[WORK TASK]
Please repeat all the entries. Nothing may differ.

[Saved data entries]
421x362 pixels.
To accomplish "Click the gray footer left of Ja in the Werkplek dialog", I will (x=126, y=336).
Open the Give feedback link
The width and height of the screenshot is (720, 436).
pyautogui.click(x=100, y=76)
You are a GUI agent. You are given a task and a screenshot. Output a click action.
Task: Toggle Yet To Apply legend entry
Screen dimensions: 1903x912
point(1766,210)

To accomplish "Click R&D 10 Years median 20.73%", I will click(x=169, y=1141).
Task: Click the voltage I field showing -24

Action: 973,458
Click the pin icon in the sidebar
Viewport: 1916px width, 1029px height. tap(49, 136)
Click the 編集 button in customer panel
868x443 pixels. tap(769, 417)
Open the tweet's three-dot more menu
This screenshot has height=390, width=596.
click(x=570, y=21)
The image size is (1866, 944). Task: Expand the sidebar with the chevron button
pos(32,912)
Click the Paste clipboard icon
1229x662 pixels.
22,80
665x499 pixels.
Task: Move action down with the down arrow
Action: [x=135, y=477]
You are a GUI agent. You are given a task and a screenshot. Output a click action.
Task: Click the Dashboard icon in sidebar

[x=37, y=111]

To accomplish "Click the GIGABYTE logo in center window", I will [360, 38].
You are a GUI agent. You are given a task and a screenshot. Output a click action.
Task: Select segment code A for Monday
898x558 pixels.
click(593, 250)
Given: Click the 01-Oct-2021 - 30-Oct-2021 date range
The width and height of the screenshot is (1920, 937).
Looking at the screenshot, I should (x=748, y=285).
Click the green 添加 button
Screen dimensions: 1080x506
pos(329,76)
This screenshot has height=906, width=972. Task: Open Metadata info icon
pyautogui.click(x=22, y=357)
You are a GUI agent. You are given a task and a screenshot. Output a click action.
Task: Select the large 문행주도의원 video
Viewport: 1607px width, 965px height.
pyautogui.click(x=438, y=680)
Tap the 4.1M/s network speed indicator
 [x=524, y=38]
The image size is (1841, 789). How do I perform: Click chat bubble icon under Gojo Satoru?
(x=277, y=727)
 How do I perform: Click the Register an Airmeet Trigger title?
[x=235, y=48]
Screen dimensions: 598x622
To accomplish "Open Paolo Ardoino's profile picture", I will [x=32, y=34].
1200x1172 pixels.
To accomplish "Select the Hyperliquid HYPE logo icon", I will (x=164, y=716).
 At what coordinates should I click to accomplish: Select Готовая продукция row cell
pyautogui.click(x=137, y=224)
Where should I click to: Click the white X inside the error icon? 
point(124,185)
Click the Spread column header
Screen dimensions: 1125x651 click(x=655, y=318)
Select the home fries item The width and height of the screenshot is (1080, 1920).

[EXERCISE RESULT]
421x362 pixels.
To accomplish "Click the gray footer left of Ja in the Werkplek dialog", I will (x=126, y=336).
Open the Give feedback link
The width and height of the screenshot is (720, 436).
pyautogui.click(x=100, y=76)
You are a GUI agent. You are given a task and a screenshot. Output a click action.
Task: Toggle Yet To Apply legend entry
Screen dimensions: 1903x912
point(1766,210)

To accomplish "Click R&D 10 Years median 20.73%", I will click(x=169, y=1141).
Task: Click the voltage I field showing -24

Action: 973,458
Click the pin icon in the sidebar
Viewport: 1916px width, 1029px height. tap(49, 136)
Click the 編集 button in customer panel
868x443 pixels. tap(769, 417)
Open the tweet's three-dot more menu
This screenshot has height=390, width=596.
click(x=570, y=21)
The image size is (1866, 944). Task: Expand the sidebar with the chevron button
pos(32,912)
Click the Paste clipboard icon
1229x662 pixels.
22,80
665x499 pixels.
Task: Move action down with the down arrow
Action: [x=135, y=477]
You are a GUI agent. You are given a task and a screenshot. Output a click action.
Task: Click the Dashboard icon in sidebar

[x=37, y=111]

To accomplish "Click the GIGABYTE logo in center window", I will [360, 38].
You are a GUI agent. You are given a task and a screenshot. Output a click action.
Task: Select segment code A for Monday
898x558 pixels.
click(593, 250)
Given: Click the 01-Oct-2021 - 30-Oct-2021 date range
The width and height of the screenshot is (1920, 937).
Looking at the screenshot, I should (x=748, y=285).
Click the green 添加 button
Screen dimensions: 1080x506
pos(329,76)
This screenshot has height=906, width=972. Task: Open Metadata info icon
pyautogui.click(x=22, y=357)
You are a GUI agent. You are given a task and a screenshot. Output a click action.
Task: Select the large 문행주도의원 video
Viewport: 1607px width, 965px height.
pyautogui.click(x=438, y=680)
Tap the 4.1M/s network speed indicator
 [x=524, y=38]
The image size is (1841, 789). How do I perform: Click chat bubble icon under Gojo Satoru?
(x=277, y=727)
 How do I perform: Click the Register an Airmeet Trigger title?
[x=235, y=48]
Screen dimensions: 598x622
To accomplish "Open Paolo Ardoino's profile picture", I will [x=32, y=34].
1200x1172 pixels.
To accomplish "Select the Hyperliquid HYPE logo icon", I will (x=164, y=716).
 At what coordinates should I click to accomplish: Select Готовая продукция row cell
pyautogui.click(x=137, y=224)
Where should I click to: Click the white X inside the error icon? 
point(124,185)
Click the Spread column header
Screen dimensions: 1125x651 click(x=655, y=318)
Select the home fries item The width and height of the screenshot is (1080, 1920).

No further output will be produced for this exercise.